2011-Feb-07 07:01 UTC

head link

[zfs-discuss] RAID Failure Calculator (for 8x 2TB RAIDZ)

On Feb 6, 2011, at 6:45 PM, Matthew Angelo wrote:
> I require a new high capacity 8 disk zpool.  The disks I will be
> purchasing (Samsung or Hitachi) have an Error Rate (non-recoverable,
> bits read) of 1 in 10^14 and will be 2TB.  I''m staying clear of WD
> because they have the new 2048b sectors which don''t play nice with
ZFS
> at the moment.
> 
> My question is, how do I determine which of the following zpool and
> vdev configuration I should run to maximize space whilst mitigating
> rebuild failure risk?
The MTTDL[2] model will work.
http://blogs.sun.com/relling/entry/a_story_of_two_mttdl
As described, this model doesn''t scale well for N > 3 or 4, but it
will get
you in the ballpark.

You will also need to know the MTBF from the data sheet, but if you
don''t have that info, that is ok because you are asking the right
question:
given a single drive type, what is the best configuration for preventing
data loss. Finally, to calculate the raidz2 result, you need to know the 
mean time to recovery (MTTR) which includes the logistical replacement
time and resilver time.

Basically, the model calculates the probability of a data loss event during
reconstruction. This is different for ZFS and most other LVMs because ZFS
will only resilver data and the total data <= disk size.
> 
> 1. 2x RAIDZ(3+1) vdev
> 2. 1x RAIDZ(7+1) vdev
> 3. 1x RAIDZ2(7+1) vdev
> 
> 
> I just want to prove I shouldn''t run a plain old RAID5 (RAIDZ)
with 8x
> 2TB disks.
Double parity will win over single parity. Intuitively, when you add parity you
multiply by the MTBF. When you add disks to a set, you change the denominator
by a few digits. Obviously multiplication is a good thing, dividing not so much.
In short, raidz2 is the better choice.
 -- richard

Sandon Van Ness

2011-Feb-07 13:23 UTC

head link

[zfs-discuss] RAID Failure Calculator (for 8x 2TB RAIDZ)

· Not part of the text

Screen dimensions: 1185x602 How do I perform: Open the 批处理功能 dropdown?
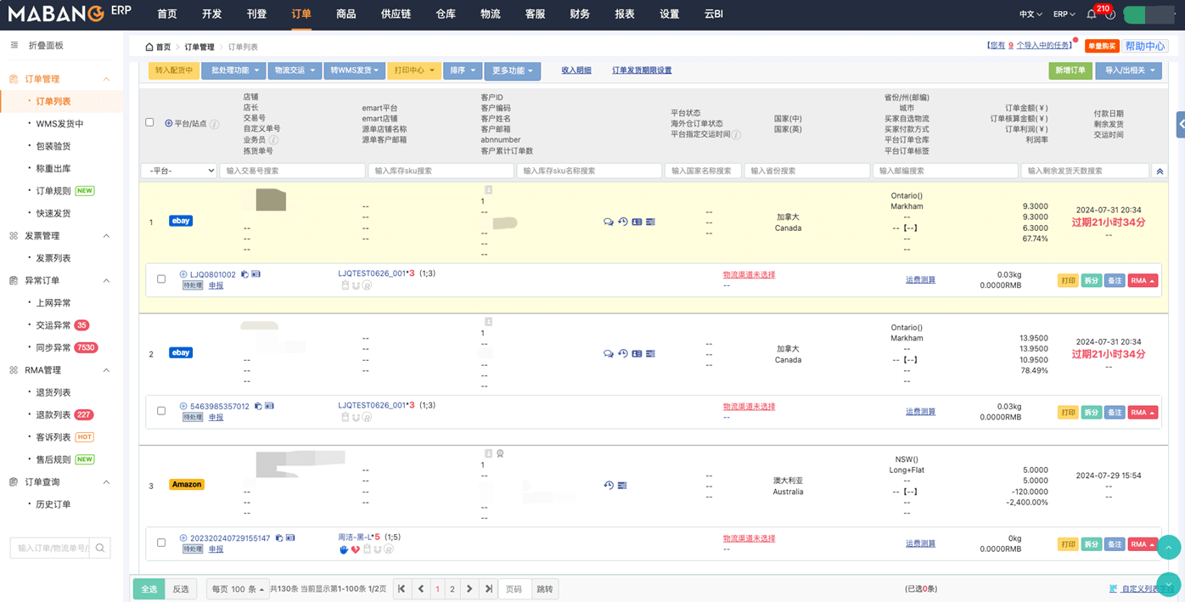[233, 70]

I think as far as data integrity and complete volume loss is most likely 
in the following order:

1. 1x Raidz(7+1)
2. 2x RaidZ(3+1)
3. 1x Raidz2(6+2)

Simple raidz certainly is an option with only 8 disks (8 is about the 
maximum I would go) but to be honest I would feel safer going raidz2. 
The 2x raidz (3+1) would probably perform the best but I would prefer 
going with the 3rd option (raidz2) as it is better for redundancy. With 
raidz2 any two disks can fail and with dual parity if you get some 
un-recoverable read errors during a scrub you have a much better chance 
of not having corruption due to the double parity on the same set of data.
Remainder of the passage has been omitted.